Black History Month Alumni Feature Q&A
While at Harding, Dr. Cortney Akins (’02) studied exercise science, cheered with the Lady Bisons cheerleading team and went to Haiti on a medical mission trip. She graduated from Duke University’s physician assistant program in 2005 and earned a Doctor of Medical Science in 2020. In addition to being a wife and mother, she has now been practicing as a pediatric hospitalist physician assistant for the past 16 years, supervising 25 nurse practitioners and physician assistants at a children’s hospital in Texas.
Was there an experience or mentor at Harding that helped with your professional transition as a Black student?
My mother, fellow alumna Virginia Bradley, who works in the post office at Harding, encouraged me with spiritual guidance, constant support and food. Dr. Debbie Duke, my advisor, was also a source of support and encouragement during those years. Dr. Paul Pollard, professor emeritus, was my minister for many years and gave me a foundation of biblical truth in love.
Who are your African American heroes, and what traits do they have in common?
My unsung Black heroes are my ancestors, living and deceased. We share a common faith, work ethic and servant leadership. My maternal grandmother, Bernice, a house cleaner, instilled in me the importance of having the good work ethic mentioned in Colossians 3:23, to kneel in prayer, respect my parents and have respect for others no matter their status. My brother, Zeb, a veteran and college-educated small business owner, is a great husband and father. My father, Ray, a veteran who obtained his MBA and served as an elder in the church, taught me so much about perseverance, patience, godly living, leading with humility, being frugal and the importance of giving. My parents have been married 46 years, which is a feat in itself. Also, my extended family are unsung heroes who have stayed faithful servants of God since their youth. We all make mistakes, but intentionally living for Christ is the common thread. I am so thankful for this legacy.
As we celebrate Black History Month, what are steps we can all take to further cultivate change and progress toward equality?

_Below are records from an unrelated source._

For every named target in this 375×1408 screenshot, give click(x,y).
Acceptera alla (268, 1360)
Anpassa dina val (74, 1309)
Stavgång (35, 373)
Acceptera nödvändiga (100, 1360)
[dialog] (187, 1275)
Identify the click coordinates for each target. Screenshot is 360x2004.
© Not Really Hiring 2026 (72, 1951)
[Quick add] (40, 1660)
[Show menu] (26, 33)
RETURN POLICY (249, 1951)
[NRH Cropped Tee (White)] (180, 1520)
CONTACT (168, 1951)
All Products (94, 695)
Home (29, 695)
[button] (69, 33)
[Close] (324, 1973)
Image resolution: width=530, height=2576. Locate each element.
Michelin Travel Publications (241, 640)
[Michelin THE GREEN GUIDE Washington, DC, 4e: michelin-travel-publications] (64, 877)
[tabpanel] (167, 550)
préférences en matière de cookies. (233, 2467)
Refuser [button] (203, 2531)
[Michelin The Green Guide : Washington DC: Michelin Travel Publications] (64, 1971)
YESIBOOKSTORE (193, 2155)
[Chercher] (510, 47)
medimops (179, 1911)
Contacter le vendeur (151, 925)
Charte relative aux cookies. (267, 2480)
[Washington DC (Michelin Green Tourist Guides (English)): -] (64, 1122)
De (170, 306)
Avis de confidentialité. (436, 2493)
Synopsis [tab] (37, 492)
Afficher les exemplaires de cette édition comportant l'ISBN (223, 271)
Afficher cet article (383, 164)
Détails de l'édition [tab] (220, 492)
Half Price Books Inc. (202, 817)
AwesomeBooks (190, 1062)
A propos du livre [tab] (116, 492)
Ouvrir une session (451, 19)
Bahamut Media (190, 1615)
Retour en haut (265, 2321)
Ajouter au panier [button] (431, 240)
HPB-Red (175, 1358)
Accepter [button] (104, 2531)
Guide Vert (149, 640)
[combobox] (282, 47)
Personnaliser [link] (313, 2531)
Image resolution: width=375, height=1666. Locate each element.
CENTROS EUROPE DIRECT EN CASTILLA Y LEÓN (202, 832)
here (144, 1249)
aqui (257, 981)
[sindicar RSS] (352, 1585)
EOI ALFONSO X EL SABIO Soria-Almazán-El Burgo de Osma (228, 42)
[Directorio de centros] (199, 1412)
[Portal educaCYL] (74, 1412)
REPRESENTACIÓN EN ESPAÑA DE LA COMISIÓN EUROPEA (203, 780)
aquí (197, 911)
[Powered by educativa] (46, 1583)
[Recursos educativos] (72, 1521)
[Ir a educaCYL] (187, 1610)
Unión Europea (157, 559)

We must be intentional listeners and act in grace and love. We must change policies and support righteous causes. We have to work to bridge the gaps in education and financial status and give our time, talents and treasures selflessly to others in need. We can’t ascribe to being colorblind. We need to work actively to seek more diversity in every aspect of our professional and personal lives.
How would you like to see the efforts and attention of Black History Month carried throughout the year?
If there is not a Black history class at Harding University, then a lot of important history is not being taught that reaches nationally, internationally and within the Church. We must denounce racism on every level whether it be in the past or present; it is sin. It is important to continue to strengthen mentorships and work to improve retention and minority recruitment. It’s also important to create inclusive opportunities and activities for students on campus.
See information below on offered courses revolving around the subject of African American history.
What traits that Jesus embodied do you think are crucial to achieving the goal of equality?
Servant leadership, faithfulness, courage, compassion, patience, being a neighbor and not allowing ignorance to prevail are a few. There are so many more. We are all equal under God, but, unfortunately, our society thrives on divisive tactics and tools. That cannot continue to happen. We have to stay diligent and Christlike. We can no longer stand by and allow inequality to thrive. Speak up and act. Jesus is our Savior, and he didn’t allow his status to prevent him from reaching those in need and loving others. He used his position for healing and effective change so that we may be saved.
Harding University is proud to offer classes in the English and history & political science departments that focus on African American history.
African American Civil Rights (HIST 3006)
This course was taught during the fall 2021 semester by Dr. John Richard Duke.
This course is designed to direct students to a more in-depth understanding of “the long civil rights movement” among African Americans and their allies in American history. Students will be challenged to leave the course with a better understanding of the philosophies, strategies, organizations and individuals that propelled the civil rights movement toward the 20th century, forward during the 20th century and beyond. A course trip enables students to learn from people and places associated with the struggle for civil rights.
African American Literature (ENG 4300 and ENG 5300)
This course is currently being taught (spring 2022) by Dr. Nicholas Boone.
This course explores key themes of African American literature, such as the legacy of slavery, the challenges of identity and the richness of the vernacular tradition. Students will interpret and analyze African American texts of the 18th – 21st centuries. The course covers a wide range of genres, including fiction, poetry, drama, autobiography and nonfiction, from the earliest work by African Americans to the present day so that students can develop an understanding of racial identity and how it is constructed and reconstructed throughout American history. Also, so that students can see the various conceptions of African American art, we will study works in different forms and media, including music, film, and material culture. Authors central to the course include Briton Hammon, Phillis Wheatley, Frederick Douglass, Harriet Jacobs, Langston Hughes, Booker T. Washington, W.E.B. DuBois, Richard Wright, James Baldwin, Zora Neale Hurston, Ralph Ellison, August Wilson, Natasha Trethewey, and Toni Morrison.